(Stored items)
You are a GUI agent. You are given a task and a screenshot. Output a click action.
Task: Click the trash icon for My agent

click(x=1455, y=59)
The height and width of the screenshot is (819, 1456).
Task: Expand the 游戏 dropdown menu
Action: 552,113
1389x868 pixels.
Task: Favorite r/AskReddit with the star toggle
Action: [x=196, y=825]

**About this exercise:** The records above are to be given again in full, word for word.

**Problem solution:**
You are a GUI agent. You are given a task and a screenshot. Output a click action.
Task: Click the trash icon for My agent

click(x=1455, y=59)
The height and width of the screenshot is (819, 1456).
Task: Expand the 游戏 dropdown menu
Action: 552,113
1389x868 pixels.
Task: Favorite r/AskReddit with the star toggle
Action: [x=196, y=825]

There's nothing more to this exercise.